Esa noche, después de haberse retirado Sean a dormir, Duff volvió a tener el sueño. El vino le había vuelto la actividad mental más lenta y le impidió despertarse. Se encontró prisionero en sus fantasías, luchando por escapar, pero llegando a la superficie tan sólo para hundirse otra vez y soñar ese sueño.

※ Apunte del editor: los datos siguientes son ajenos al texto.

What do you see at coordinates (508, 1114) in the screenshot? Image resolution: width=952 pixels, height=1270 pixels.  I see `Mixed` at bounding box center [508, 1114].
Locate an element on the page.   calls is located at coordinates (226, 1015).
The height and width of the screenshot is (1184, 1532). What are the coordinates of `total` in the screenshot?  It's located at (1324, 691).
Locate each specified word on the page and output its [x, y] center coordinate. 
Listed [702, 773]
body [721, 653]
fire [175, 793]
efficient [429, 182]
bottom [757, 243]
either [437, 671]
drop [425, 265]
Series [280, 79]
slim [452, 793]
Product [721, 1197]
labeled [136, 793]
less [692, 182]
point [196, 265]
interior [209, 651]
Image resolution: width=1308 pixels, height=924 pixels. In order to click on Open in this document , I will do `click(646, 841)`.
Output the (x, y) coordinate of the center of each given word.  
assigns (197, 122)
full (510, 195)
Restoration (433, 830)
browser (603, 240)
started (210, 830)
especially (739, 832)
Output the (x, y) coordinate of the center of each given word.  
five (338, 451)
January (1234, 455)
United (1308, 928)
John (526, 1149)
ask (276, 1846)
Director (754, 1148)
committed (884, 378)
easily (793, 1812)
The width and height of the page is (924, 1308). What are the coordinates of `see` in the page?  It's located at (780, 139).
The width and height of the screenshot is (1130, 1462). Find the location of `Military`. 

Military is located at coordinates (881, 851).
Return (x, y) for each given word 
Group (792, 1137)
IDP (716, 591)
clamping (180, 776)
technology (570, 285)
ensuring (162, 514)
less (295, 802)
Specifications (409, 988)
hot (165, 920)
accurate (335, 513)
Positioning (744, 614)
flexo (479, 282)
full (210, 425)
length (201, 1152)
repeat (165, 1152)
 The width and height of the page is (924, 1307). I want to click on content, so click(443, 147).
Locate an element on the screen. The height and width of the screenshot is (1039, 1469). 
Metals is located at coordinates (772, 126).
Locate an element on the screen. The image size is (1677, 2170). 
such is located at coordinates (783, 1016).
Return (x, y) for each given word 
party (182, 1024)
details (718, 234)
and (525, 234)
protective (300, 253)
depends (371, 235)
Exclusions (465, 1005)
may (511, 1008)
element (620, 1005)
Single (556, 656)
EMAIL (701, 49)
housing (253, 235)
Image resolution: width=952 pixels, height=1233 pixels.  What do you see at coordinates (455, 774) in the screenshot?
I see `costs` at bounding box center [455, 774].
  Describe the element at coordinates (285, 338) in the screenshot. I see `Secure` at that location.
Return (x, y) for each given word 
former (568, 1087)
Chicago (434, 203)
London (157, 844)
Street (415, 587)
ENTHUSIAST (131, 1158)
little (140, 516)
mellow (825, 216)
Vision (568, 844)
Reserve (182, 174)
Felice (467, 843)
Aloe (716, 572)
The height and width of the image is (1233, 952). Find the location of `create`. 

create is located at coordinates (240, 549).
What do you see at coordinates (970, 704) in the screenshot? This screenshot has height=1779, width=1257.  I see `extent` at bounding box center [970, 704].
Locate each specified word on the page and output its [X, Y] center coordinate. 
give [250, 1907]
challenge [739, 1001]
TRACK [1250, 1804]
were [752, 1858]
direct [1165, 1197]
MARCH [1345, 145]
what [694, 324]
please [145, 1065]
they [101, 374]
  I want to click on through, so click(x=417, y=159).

Sean fue a visitarlo temprano por la mañana. Aunque quedaba algo del fresco de la noche bajo las amplias copas de las higueras, el día prometía ser seco y agobiante. Los animales lo sentían. Los bueyes estaban agrupados entre los árboles y un macho en una manada de eland llevaba a sus hembras en busca de la sombra. Sean se detuvo junto a la puerta y esperó hasta que los ojos se le habituaron a la penumbra del interior. Duff estaba despierto.
—Sal de la cama antes de que a todos tus males se te agreguen unas buenas escaras.
Duff bajó los pies de la cama y se quejó.
—¿Qué le pusiste a ese vino anoche? —dijo, masajeándose con suavidad las sienes—. Tengo dentro un centenar de duendes que bailan una danza cosaca en el forro de mi peluca.
Sean sintió el primer son de alarma. Apoyó una mano en el hombro de Duff, para cerciorarse de si tenía fiebre, pero no la tenía. Se tranquilizó, entonces.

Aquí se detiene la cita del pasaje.